══ DATA EXTRACT

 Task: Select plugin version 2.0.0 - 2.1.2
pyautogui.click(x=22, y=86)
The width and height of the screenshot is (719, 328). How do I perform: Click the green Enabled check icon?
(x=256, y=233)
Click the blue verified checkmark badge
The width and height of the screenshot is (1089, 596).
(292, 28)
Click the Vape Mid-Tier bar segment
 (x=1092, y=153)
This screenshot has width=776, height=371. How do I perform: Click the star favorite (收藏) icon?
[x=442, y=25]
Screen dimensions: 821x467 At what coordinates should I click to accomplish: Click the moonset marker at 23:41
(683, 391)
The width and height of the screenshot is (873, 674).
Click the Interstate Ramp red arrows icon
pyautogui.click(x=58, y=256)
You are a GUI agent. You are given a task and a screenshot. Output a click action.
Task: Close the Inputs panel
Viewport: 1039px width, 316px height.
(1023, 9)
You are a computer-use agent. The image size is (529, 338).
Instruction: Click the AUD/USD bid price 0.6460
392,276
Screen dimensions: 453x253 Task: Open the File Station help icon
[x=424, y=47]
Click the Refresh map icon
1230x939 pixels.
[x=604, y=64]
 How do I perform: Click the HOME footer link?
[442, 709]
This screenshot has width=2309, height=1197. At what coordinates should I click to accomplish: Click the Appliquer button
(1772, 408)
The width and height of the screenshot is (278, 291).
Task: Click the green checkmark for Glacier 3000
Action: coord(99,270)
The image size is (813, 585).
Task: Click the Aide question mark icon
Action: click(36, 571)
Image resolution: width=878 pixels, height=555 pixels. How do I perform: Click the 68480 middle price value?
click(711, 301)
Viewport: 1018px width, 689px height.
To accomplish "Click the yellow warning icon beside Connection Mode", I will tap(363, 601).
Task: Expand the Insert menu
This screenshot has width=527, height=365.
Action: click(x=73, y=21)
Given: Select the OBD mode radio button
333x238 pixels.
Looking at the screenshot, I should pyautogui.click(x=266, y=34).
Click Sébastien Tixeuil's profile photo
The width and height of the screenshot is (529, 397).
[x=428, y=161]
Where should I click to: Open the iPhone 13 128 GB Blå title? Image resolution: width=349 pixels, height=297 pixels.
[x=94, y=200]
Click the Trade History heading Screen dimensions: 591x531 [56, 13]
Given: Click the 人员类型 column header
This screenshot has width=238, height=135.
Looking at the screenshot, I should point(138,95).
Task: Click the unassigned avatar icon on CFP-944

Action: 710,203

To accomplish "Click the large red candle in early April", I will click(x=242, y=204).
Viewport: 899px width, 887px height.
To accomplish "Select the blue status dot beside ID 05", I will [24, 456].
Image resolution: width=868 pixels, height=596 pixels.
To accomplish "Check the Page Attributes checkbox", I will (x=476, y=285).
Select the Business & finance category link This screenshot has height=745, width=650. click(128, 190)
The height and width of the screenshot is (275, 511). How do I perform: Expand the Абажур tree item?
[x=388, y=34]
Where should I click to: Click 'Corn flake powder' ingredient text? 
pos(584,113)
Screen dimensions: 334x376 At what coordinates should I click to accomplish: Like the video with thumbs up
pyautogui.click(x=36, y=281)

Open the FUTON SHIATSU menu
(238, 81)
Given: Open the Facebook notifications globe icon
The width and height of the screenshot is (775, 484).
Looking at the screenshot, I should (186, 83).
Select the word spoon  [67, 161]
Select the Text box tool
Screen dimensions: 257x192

════

• [EXERCISE DIRECTIONS] Once you have read the entries, repeat them all exactly.

• [REPLY TO THE TASK]
 Task: Select plugin version 2.0.0 - 2.1.2
pyautogui.click(x=22, y=86)
The width and height of the screenshot is (719, 328). How do I perform: Click the green Enabled check icon?
(x=256, y=233)
Click the blue verified checkmark badge
The width and height of the screenshot is (1089, 596).
(292, 28)
Click the Vape Mid-Tier bar segment
 (x=1092, y=153)
This screenshot has width=776, height=371. How do I perform: Click the star favorite (收藏) icon?
[x=442, y=25]
Screen dimensions: 821x467 At what coordinates should I click to accomplish: Click the moonset marker at 23:41
(683, 391)
The width and height of the screenshot is (873, 674).
Click the Interstate Ramp red arrows icon
pyautogui.click(x=58, y=256)
You are a GUI agent. You are given a task and a screenshot. Output a click action.
Task: Close the Inputs panel
Viewport: 1039px width, 316px height.
(1023, 9)
You are a computer-use agent. The image size is (529, 338).
Instruction: Click the AUD/USD bid price 0.6460
392,276
Screen dimensions: 453x253 Task: Open the File Station help icon
[x=424, y=47]
Click the Refresh map icon
1230x939 pixels.
[x=604, y=64]
 How do I perform: Click the HOME footer link?
[442, 709]
This screenshot has width=2309, height=1197. At what coordinates should I click to accomplish: Click the Appliquer button
(1772, 408)
The width and height of the screenshot is (278, 291).
Task: Click the green checkmark for Glacier 3000
Action: coord(99,270)
The image size is (813, 585).
Task: Click the Aide question mark icon
Action: click(36, 571)
Image resolution: width=878 pixels, height=555 pixels. How do I perform: Click the 68480 middle price value?
click(711, 301)
Viewport: 1018px width, 689px height.
To accomplish "Click the yellow warning icon beside Connection Mode", I will tap(363, 601).
Task: Expand the Insert menu
This screenshot has width=527, height=365.
Action: click(x=73, y=21)
Given: Select the OBD mode radio button
333x238 pixels.
Looking at the screenshot, I should pyautogui.click(x=266, y=34).
Click Sébastien Tixeuil's profile photo
The width and height of the screenshot is (529, 397).
[x=428, y=161]
Where should I click to: Open the iPhone 13 128 GB Blå title? Image resolution: width=349 pixels, height=297 pixels.
[x=94, y=200]
Click the Trade History heading Screen dimensions: 591x531 [56, 13]
Given: Click the 人员类型 column header
This screenshot has width=238, height=135.
Looking at the screenshot, I should point(138,95).
Task: Click the unassigned avatar icon on CFP-944

Action: 710,203

To accomplish "Click the large red candle in early April", I will click(x=242, y=204).
Viewport: 899px width, 887px height.
To accomplish "Select the blue status dot beside ID 05", I will [24, 456].
Image resolution: width=868 pixels, height=596 pixels.
To accomplish "Check the Page Attributes checkbox", I will (x=476, y=285).
Select the Business & finance category link This screenshot has height=745, width=650. click(128, 190)
The height and width of the screenshot is (275, 511). How do I perform: Expand the Абажур tree item?
[x=388, y=34]
Where should I click to: Click 'Corn flake powder' ingredient text? 
pos(584,113)
Screen dimensions: 334x376 At what coordinates should I click to accomplish: Like the video with thumbs up
pyautogui.click(x=36, y=281)

Open the FUTON SHIATSU menu
(238, 81)
Given: Open the Facebook notifications globe icon
The width and height of the screenshot is (775, 484).
Looking at the screenshot, I should (186, 83).
Select the word spoon  [67, 161]
Select the Text box tool
Screen dimensions: 257x192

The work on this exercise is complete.